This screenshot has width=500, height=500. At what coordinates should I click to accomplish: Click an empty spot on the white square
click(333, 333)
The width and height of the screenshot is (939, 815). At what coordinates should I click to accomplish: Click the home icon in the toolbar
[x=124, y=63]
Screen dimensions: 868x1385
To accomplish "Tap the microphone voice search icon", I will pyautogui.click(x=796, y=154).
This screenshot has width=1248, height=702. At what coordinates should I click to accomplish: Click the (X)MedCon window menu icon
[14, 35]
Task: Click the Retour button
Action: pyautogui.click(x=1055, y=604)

▸ The problem
Give an exact reproduction of the lines from the one with "Screen dimensions: 868x1385" to the final line of the entries, including both.

▸ Exercise response
Screen dimensions: 868x1385
To accomplish "Tap the microphone voice search icon", I will pyautogui.click(x=796, y=154).
This screenshot has width=1248, height=702. At what coordinates should I click to accomplish: Click the (X)MedCon window menu icon
[14, 35]
Task: Click the Retour button
Action: pyautogui.click(x=1055, y=604)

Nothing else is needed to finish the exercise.